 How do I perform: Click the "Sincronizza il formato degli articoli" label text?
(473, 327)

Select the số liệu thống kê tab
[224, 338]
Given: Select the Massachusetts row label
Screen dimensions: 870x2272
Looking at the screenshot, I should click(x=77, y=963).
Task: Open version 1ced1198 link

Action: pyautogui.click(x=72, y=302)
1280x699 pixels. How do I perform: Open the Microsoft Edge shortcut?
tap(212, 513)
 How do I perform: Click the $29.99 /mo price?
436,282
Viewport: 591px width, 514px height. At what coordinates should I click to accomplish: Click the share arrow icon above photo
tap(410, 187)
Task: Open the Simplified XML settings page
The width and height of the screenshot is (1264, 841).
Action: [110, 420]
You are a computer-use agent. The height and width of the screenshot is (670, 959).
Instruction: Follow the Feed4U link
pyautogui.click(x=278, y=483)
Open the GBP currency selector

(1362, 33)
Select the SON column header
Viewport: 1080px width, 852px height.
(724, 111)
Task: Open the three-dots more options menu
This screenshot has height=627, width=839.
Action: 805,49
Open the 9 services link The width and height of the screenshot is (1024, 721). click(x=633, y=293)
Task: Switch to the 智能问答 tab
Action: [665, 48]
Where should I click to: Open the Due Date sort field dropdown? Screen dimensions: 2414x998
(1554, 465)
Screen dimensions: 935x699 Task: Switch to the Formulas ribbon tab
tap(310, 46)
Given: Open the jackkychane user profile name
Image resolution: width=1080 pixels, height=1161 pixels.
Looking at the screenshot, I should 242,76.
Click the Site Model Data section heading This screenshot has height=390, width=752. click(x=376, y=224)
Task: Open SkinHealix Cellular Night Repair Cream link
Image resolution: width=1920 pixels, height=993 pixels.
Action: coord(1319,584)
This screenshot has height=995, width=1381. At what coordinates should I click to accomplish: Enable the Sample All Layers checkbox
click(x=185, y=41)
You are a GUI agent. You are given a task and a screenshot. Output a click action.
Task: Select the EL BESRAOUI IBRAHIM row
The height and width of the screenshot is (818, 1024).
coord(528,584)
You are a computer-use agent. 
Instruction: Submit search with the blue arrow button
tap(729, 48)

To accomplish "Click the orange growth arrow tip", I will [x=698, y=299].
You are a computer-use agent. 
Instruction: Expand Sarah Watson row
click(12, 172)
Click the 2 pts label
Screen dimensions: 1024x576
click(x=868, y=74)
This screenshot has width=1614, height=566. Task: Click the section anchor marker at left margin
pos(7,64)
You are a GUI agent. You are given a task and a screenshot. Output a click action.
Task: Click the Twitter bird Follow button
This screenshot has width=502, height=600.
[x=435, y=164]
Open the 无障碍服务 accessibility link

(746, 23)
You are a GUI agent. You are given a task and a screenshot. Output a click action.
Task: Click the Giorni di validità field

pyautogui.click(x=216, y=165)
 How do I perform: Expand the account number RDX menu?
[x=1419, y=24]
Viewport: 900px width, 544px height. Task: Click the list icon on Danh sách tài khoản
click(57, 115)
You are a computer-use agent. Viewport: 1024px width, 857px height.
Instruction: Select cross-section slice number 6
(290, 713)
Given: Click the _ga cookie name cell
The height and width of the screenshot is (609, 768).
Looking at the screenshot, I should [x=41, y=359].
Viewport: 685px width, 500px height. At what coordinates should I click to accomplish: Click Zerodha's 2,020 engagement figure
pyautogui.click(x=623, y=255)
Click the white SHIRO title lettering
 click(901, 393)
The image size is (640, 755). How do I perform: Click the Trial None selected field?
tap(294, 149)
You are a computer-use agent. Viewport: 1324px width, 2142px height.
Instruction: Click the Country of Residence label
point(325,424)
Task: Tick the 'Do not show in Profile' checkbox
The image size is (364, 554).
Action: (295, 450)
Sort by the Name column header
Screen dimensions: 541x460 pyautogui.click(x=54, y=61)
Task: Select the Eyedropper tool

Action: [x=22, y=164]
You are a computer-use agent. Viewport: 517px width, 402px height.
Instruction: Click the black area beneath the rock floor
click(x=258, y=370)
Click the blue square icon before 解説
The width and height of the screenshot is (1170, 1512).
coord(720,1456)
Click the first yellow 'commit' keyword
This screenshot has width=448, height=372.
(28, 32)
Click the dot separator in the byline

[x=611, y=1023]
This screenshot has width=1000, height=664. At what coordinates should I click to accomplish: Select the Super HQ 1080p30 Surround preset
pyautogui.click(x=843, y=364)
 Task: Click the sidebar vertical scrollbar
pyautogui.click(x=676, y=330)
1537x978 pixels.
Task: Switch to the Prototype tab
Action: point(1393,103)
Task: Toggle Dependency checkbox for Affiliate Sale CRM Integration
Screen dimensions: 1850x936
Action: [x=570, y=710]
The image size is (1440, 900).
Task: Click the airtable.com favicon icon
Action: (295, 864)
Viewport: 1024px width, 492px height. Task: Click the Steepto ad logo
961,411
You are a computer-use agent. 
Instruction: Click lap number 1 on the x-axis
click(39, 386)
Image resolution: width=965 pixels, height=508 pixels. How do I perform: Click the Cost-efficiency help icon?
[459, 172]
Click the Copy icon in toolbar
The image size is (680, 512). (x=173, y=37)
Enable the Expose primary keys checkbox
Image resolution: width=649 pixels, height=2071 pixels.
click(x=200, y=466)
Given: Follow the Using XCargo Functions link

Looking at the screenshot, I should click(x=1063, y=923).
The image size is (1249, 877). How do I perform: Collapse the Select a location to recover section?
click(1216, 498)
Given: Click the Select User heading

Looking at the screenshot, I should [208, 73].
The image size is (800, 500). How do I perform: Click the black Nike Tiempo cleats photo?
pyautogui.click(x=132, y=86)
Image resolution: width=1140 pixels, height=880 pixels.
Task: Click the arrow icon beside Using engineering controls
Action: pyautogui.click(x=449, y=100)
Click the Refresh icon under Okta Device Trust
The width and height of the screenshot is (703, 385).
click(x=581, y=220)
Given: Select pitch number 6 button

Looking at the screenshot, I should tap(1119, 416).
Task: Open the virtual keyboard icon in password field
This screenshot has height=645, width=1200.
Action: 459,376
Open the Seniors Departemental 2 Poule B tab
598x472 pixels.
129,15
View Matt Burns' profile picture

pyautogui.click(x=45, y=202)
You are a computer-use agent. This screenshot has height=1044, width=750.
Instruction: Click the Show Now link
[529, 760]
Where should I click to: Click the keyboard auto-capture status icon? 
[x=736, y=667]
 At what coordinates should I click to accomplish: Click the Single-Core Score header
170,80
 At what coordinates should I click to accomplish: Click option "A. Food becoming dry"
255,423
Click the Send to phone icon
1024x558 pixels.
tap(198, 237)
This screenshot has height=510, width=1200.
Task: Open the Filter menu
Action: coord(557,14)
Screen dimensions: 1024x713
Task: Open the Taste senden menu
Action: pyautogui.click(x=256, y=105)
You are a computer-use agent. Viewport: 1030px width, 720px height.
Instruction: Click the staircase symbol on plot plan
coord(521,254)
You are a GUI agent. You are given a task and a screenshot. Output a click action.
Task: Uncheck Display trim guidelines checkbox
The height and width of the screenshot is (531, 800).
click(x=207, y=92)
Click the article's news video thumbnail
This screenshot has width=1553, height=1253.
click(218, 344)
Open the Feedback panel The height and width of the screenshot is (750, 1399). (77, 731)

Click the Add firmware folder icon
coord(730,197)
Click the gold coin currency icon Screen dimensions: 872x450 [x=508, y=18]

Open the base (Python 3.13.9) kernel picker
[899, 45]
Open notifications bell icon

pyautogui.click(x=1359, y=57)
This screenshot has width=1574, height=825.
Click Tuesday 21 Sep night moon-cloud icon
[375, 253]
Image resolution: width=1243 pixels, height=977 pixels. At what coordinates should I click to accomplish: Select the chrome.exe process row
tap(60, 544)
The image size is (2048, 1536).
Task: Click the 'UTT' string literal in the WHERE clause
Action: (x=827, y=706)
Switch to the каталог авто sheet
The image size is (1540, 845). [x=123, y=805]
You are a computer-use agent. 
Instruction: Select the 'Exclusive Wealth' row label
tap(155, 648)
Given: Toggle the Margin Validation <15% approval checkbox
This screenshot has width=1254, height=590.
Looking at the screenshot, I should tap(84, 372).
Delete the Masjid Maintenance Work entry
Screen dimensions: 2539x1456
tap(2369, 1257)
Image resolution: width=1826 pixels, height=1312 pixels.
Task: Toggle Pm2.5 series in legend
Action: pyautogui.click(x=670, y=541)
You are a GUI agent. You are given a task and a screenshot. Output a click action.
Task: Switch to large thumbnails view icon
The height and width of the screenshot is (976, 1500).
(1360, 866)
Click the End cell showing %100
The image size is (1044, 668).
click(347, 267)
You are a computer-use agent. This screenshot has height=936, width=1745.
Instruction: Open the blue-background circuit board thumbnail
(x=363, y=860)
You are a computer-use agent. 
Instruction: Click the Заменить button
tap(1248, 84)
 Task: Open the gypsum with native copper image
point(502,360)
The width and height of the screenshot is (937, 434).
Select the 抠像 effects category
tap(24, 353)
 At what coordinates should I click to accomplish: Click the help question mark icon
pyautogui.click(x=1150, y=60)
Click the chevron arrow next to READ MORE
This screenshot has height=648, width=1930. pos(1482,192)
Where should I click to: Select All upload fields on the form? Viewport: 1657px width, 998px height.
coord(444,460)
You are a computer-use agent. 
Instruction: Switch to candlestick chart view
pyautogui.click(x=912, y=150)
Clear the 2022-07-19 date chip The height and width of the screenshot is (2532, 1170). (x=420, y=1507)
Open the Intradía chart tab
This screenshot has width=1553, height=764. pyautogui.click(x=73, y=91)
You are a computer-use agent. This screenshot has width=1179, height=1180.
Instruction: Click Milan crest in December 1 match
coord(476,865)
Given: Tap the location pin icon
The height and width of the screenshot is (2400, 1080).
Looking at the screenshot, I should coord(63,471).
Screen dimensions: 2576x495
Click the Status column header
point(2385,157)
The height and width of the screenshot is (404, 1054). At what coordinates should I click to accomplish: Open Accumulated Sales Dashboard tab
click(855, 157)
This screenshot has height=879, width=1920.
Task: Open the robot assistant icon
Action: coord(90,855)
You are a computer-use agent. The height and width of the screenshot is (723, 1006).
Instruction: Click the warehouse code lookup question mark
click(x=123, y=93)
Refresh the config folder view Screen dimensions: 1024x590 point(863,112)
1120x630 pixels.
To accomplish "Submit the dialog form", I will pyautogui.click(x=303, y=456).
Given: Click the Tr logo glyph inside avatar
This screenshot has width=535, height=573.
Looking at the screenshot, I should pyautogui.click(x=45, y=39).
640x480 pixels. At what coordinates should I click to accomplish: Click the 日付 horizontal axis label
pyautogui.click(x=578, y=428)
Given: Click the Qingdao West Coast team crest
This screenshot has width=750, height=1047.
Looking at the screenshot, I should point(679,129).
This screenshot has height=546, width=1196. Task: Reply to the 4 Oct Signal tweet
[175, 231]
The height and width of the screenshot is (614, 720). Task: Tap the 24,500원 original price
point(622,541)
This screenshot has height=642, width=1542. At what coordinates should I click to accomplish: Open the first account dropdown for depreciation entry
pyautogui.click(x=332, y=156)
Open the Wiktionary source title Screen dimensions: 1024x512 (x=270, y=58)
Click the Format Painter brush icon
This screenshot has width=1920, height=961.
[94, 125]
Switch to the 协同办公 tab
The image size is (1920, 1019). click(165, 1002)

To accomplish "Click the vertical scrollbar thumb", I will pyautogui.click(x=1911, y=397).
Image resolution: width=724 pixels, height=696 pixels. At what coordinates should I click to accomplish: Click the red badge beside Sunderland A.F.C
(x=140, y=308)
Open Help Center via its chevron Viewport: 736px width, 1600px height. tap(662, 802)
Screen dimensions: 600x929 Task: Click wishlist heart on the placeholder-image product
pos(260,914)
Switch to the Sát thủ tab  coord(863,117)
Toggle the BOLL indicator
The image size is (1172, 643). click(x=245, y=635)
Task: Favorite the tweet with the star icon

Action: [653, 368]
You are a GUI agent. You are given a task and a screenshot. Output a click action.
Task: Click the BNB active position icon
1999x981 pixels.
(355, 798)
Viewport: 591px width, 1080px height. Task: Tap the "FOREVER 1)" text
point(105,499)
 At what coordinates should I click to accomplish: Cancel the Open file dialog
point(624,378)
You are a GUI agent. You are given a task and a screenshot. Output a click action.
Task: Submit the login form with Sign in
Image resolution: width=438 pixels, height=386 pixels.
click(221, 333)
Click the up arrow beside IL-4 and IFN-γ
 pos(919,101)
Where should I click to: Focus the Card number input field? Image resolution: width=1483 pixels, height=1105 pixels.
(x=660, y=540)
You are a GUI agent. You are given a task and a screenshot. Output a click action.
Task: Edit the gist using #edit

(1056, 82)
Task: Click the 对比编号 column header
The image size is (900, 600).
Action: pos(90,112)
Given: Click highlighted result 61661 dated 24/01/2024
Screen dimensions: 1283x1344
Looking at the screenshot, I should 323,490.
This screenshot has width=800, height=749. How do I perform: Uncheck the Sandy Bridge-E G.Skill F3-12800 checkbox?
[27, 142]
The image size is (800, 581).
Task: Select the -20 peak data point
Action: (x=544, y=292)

+++++

Show each line from the listing above that includes the word "will".

Exercise answer.
To accomplish "Click the orange growth arrow tip", I will [x=698, y=299].
To accomplish "Submit the dialog form", I will pyautogui.click(x=303, y=456).
To accomplish "Click the vertical scrollbar thumb", I will pyautogui.click(x=1911, y=397).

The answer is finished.